Determine how many lines in the material hold the string "will", then reply with that number only.

[[ Task inputs open ]]

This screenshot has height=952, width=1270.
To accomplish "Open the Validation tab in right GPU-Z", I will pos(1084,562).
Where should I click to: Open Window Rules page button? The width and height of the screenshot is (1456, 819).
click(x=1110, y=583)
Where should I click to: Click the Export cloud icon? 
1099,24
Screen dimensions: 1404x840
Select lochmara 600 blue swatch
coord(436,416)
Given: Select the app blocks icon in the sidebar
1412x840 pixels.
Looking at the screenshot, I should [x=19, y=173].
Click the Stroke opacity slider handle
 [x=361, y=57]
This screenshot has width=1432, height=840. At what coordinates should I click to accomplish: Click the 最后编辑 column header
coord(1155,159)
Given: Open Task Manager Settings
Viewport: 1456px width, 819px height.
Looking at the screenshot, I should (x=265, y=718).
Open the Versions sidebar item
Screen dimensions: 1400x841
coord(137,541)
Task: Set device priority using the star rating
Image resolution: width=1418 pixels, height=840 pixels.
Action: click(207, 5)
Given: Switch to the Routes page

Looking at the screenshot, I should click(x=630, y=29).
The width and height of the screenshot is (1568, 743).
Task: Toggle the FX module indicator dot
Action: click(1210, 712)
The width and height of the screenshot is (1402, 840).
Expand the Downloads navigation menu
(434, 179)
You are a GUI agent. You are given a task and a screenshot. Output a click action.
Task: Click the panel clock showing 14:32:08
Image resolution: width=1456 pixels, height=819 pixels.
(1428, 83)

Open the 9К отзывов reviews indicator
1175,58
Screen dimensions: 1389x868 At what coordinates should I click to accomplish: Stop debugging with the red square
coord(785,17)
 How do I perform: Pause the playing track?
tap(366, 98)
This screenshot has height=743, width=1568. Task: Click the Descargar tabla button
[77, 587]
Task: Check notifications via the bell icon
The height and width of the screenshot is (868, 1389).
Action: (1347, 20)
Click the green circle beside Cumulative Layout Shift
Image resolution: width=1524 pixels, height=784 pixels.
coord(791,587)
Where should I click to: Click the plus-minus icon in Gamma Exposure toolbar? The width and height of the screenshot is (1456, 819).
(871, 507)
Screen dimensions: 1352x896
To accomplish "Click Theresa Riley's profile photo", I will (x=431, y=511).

[[ Task inputs closed ]]

**Result of the exercise**: 2